Certo, meglio non esagerare. Italiano non fa i miracoli, ma sicuramente è la perfetta incarnazione dell’allenatore moderno. Un mix di qualità tecniche e umane, che stanno facendo la differenza nello spogliatoio. Ci perdoni Pradè, che in un lancio di entusiasmo ha dichiarato che conta più la squadra dei singoli. Oggi, questa frase, può starci. Domani, ci auguriamo, che i migliori rimangano. Perché soltanto così si crea un gruppo forte, si arriva lontano, si vince.
Intanto, la speranza, è che questa nuova energia ritrovata (dopo un gennaio emotivamente particolare) continui e che tutti (proprio come avevamo chiesto e sperato), riescano a dare qualcosa in più del solito. In questo momento, il gruppo, la fame, l’energia, sta facendo pari con una partenza che, per forza di cose, andrà gestita nel tempo. Ma che, con un Piatek così, con un Ordiozola così, con un Amrabat come quello visto a La Spezia, al momento non ha lasciato contraccolpi troppo pesanti.

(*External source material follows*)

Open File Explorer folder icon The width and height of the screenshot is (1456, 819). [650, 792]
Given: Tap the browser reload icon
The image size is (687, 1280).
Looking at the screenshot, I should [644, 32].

La Fiorentina rimane da Europa, con una partita ancora da recuperare, e in semifinale di Coppa Italia. Difficilmente avremmo potuto sperare in risultati migliori. Ma al di là di questo, appunto, l’aspetto che fa più impressione è l’abilità del tecnico, la sua capacità di penetrare nella testa e nei piedi dei suoi calciatori. Ad Italiano va affidato il progetto tecnico, ora più che mai non ci sono più dubbi. Aiutandolo, magari, tenendo i migliori e costruendo assieme a lui una squadra formato europeo. Perché qualche scivolone inevitabilmente ci sarà, perché non sempre le ciambelle nascono con il buco, perché il calcio nasconde sempre insidie e sorprese. E Italiano merita di avere le spalle coperte. Con lui, la Fiorentina, può davvero ripercorrere i cammini più importanti e più longevi. Come fece un certo Prandelli, quello della prima era.
Siamo a primavera, il momento giusto per mettersi a sedere. E per riconoscere, comunque finisca la stagione, i meriti ad un tecnico che anche senza Vlahovic sta andando avanti a testa bassa per la sua strada, con la sua filosofia: lavoro, gioco e attacco. Al momento una miscela vincente.